You would start with a scrub plane. It has a curved iron that can remove alot of wood per pass. People have made them from a cheapo Harbor Freight plane.

Then the process usually calls for going to a jointer or a jack plane ... they start to smooth out the surface.

Finally you would use a smoothing plane.

I like this approach because for me, woodworking is a hobby. I don't have the space or money for all that expensive machinery. Plus, I don't want to have to wear ear, eye, and lung protection; that really takes away from the enjoyment of pursuing this hobby for me.
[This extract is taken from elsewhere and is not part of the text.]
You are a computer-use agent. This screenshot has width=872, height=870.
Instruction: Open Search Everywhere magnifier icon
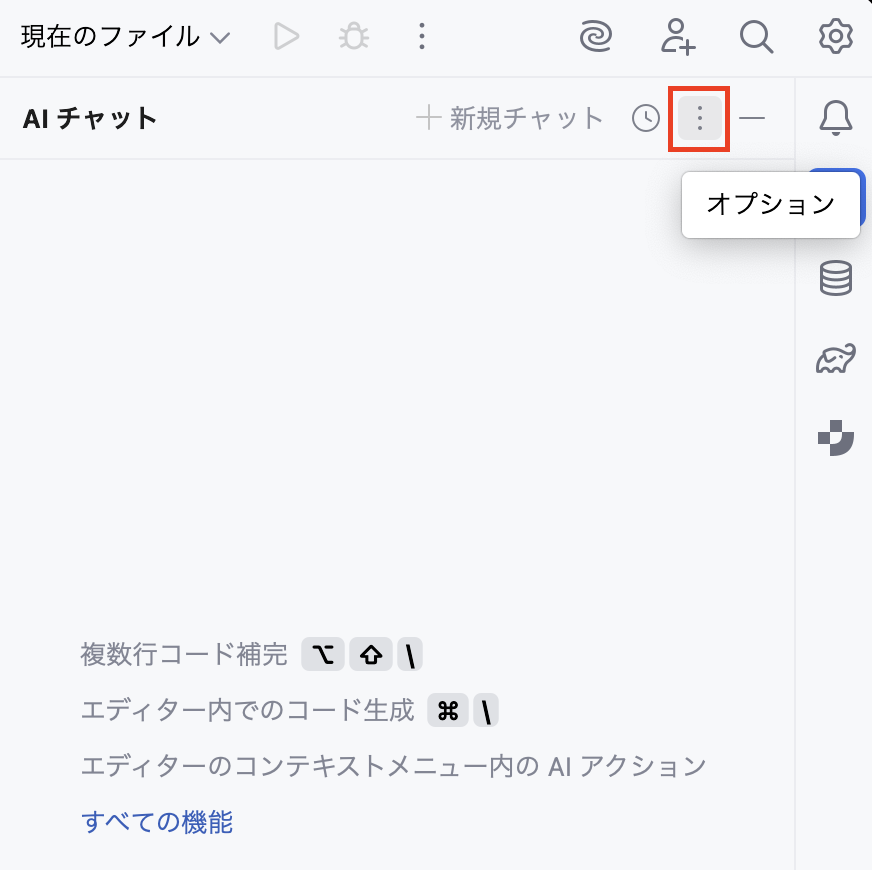click(757, 37)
Here is a good series worth watching:

http://www.youtube.com/playlist?list=PLD39949332C7FB168


----------



## BaldEagle2012 (Jan 25, 2012)

Congratulations on the first project choice. As you have noticed, you have a learning curve ahead of you. I will refrain from any suggestions as I see you have gotten more information then I can give. Welcome to the forum and don't forget to post pics of finished projects.


----------



## johnnyrelentless (Oct 23, 2013)

Actually, I already watched that series. He makes it look easy. Thanks for the link, though, I will watch it again. I have very little room as well.


----------



## johnnyrelentless (Oct 23, 2013)

Well, I cut the ends off of what will be the top of the workbench, but one end came out uneven. Not sure yet how to fix it. The circular saw just didn't want to follow the line. The other end came out pretty good, though. I already tried cutting another bit off the end, but got a similar, crooked result.

I cut them off with a circular saw that didn't have the reach to cut through all the way, so I hand sawed the rest. I was worried about that, because I have awful memories of struggling with a hand saw as a kid, but it went really well today! I guess using a sharp saw, bought just a few hours ago really makes a difference.

Tomorrow I will even out the surfaces with a router sled.


----------



## rbk123 (Jan 10, 2013)

johnnyrelentless said:


> Tomorrow I will even out the surfaces with a router sled.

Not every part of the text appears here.